START Supplied passage
I know I'm top-posting and ask for forgiveness. Please consider this a
preface to my responses to what Bruce offered. And thanks, Bruce, for
your thoughts. I am frustrated by not being able to find documentation
about what the grub modules do--and now for many of the variables grub
uses. A simple "this does that" would suffice. But I digress.
I have so many things ricocheting around the "grey cells" that I may
have unwittingly supplied muddied water in my original request. I need
to focus right now on only one thing--getting LFS-7.4 to boot only once
in an uefi environment. That means I do not want to use "legacy" in my
firmware and I do not want grub to write to the "Protected MBR Layer" of
my GPT partition.
Just for the sake of clarity, and at the risk of pedantry and
obtuseness, let me demonstrate the "old" vs "new" scheme.
"OLD" = one bootloader ---> OS
"NEW" = Boot Manager ----> bootloader1, bootloader2....bootloader128
--->OS(1),OS(2).....OS(n)
To get LFS-7.4 to boot just once I need
Boot Manager--->grub(ubuntu) or grub(LFS-7.4) ----> LFS-7.4
For the Boot Manager to "see" the different bootloaders, the bootloaders
reside on the EFI partition. On my setup this is /dev/sda2/ or in
current grub-speak (hd0,gpt2). My LFS partition is /dev/sda6 or (hd0,gpt6).
The grub images, named grub.efi, reside in /dev/sda2/EFI/{ubuntu,LFS-7.4}
That's the preface for my responses to Bruce's questions. I have a few
more of my own.
On 11/08/2013 07:48 PM, Bruce Dubbs wrote:
> Dan McGhee wrote:
> <snipped some great analysis of grub.cfg lines> GRUB modules. They can be
> here or global (my preference).
Mine too with the addition of "as few as is needed." In this case, since
I've copied "what works," I have "shot gunned" the approach and more
than likely have loaded more modules than I actually need.
END Supplied passage
START Data provided
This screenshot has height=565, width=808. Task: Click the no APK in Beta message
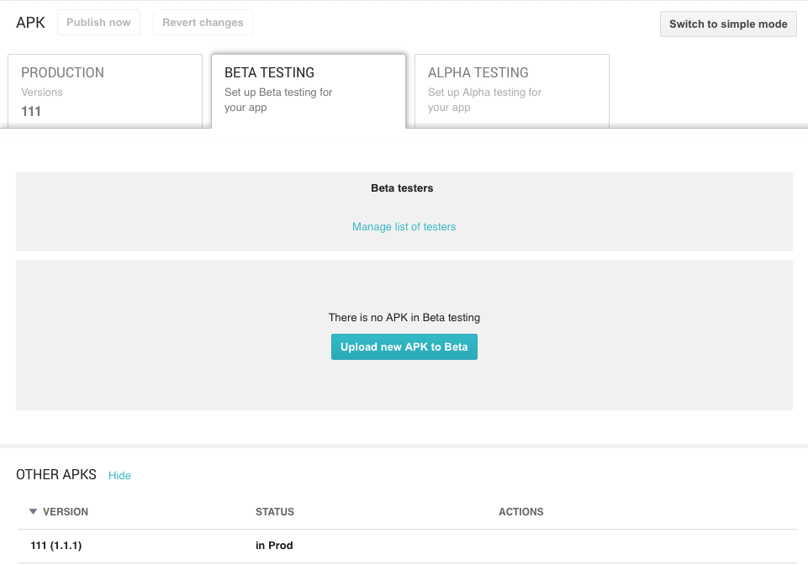tap(404, 318)
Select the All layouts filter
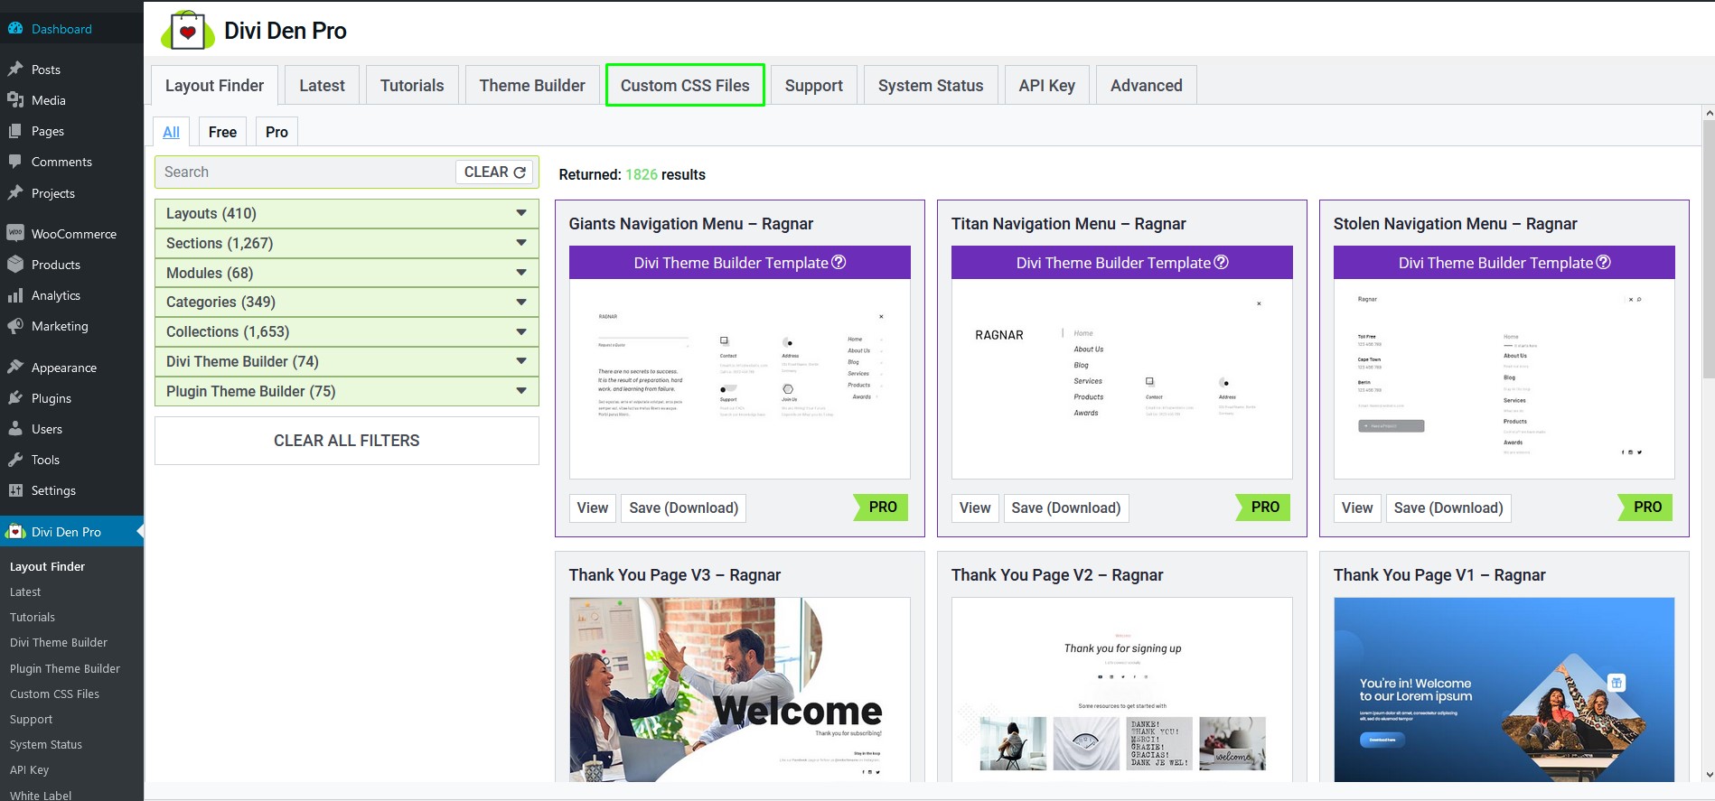Screen dimensions: 1715x801 pos(171,132)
END Data provided
Problem set:
(a) From the post about booting LFS-7.4 under UEFI, list every device path or grub-style name the writer gives for a partition or directory.
(b) Decide whether each statement agrees with the post about booting LFS-7.4 under UEFI, answering yes or no and quoting the words that decide it: (i) The writer's EFI partition is /dev/sda6. (ii) The writer does not want to use legacy mode in the firmware. (iii) The writer believes exactly the needed grub modules have been loaded.
(c) Carry on the post about booting LFS-7.4 under UEFI, starting right after its last sentence.
The lines are not needed for any of this.

Written responses:
(a)
- /dev/sda2/ (the EFI partition)
- (hd0,gpt2) (the EFI partition in grub's naming)
- /dev/sda6 (the LFS partition)
- (hd0,gpt6) (the LFS partition in grub's naming)
- /dev/sda2/EFI/{ubuntu,LFS-7.4} (where the grub images reside)

(b)
(i) No: "On my setup this is /dev/sda2/ or in current grub-speak (hd0,gpt2). My LFS partition is /dev/sda6"
(ii) Yes: "I do not want to use "legacy" in my firmware"
(iii) No: "more than likely have loaded more modules than I actually need"

(c)
>>> set root='hd0,gpt6'
> Where to search for grub.cfg, kernel, and initrd.
I can parrot your statement and I think it's precisely the issue that
causes me not even to be able to load grub. If grub.efi exists on
/dev/sda2/EFI/LFS-7.4 how do I get grub to look at /dev/sda6/boot/ for
vmlinuz and /grub/grub.cfg? I need to keep it this way so that if my
Boot Manager goes to ubuntu's version of grub.cfg I can boot LFS-7.4
from that grub menu. I'm not familiar enough with manipulating the Boot
Manager yet and want to keep this option open. I'll snip the part about
ubuntu's grub.cfg, it has two, one in EFI/ubuntu and one in /boot/grub,
and include it here.
> search.fs_uuid 0ef1c9a3-59ad-4637-be37-72ebcc07d660 root hd0,gpt10
> set prefix=($root)/boot/grub
> configfile $prefix/grub.cfg
Bruce indicated that the "search stuff" was for times when the hard
drive got re-partitioned. My goal is to get this to work only once right
now, so I think that to get grub.efi to look into my LFS partition to
see the "real" grub.cfg there I can change the first line to
set root=hd0,gpt6
Does not grub also have to know where its modules are? If it does need
to know, does it look in /boot/grub by default or does it know somehow
that, on my setup, they are in /usr/lib/grub/x86_64-efi/ ?
> <snipped more good analysis>
>
>>> echo 'Loading Linux 3.10.10-lfs-7.4 ...'
>>> linux /boot/vmlinuz-3.10.10-lfs-7.4 root=/dev/sda6 ro
> Looks right.
And just to make sure--this is right *after* grub knows to look in
(hd0,gpt6)? Right? Does "root" here refer to grub or the mount point for
the kernel?
>> That long UUID stands for /dev/sda6 or hd0,gpt6 and is my LFS
>> partition. All of a sudden it occurred to me that 'root' is the place
>> where GRUB2 looks for its files and since they're not on /dev/sda6 it's
>> looking in the wrong place.
> Where are they?
I hope I have cleared that up.
> <snipped the rest of the message because it's beryond the focus of what I
> want to do right now>
>
>
> menuentry 'LFS-7.4' {
> insmod part_gpt
> insmod ext2
> (hd0,gpt6)/linux /boot/vmlinuz-3.10.10-lfs-7.4 root=/dev/sda6 ro
> }
>
> Which is pretty close to what's in the book.
Occcam's razor again, Bruce. "The simplest solution is, invariably, the
best" I must confess though that I am, right now, limited by my
ignorance and frustrated that I'm having trouble resolving it.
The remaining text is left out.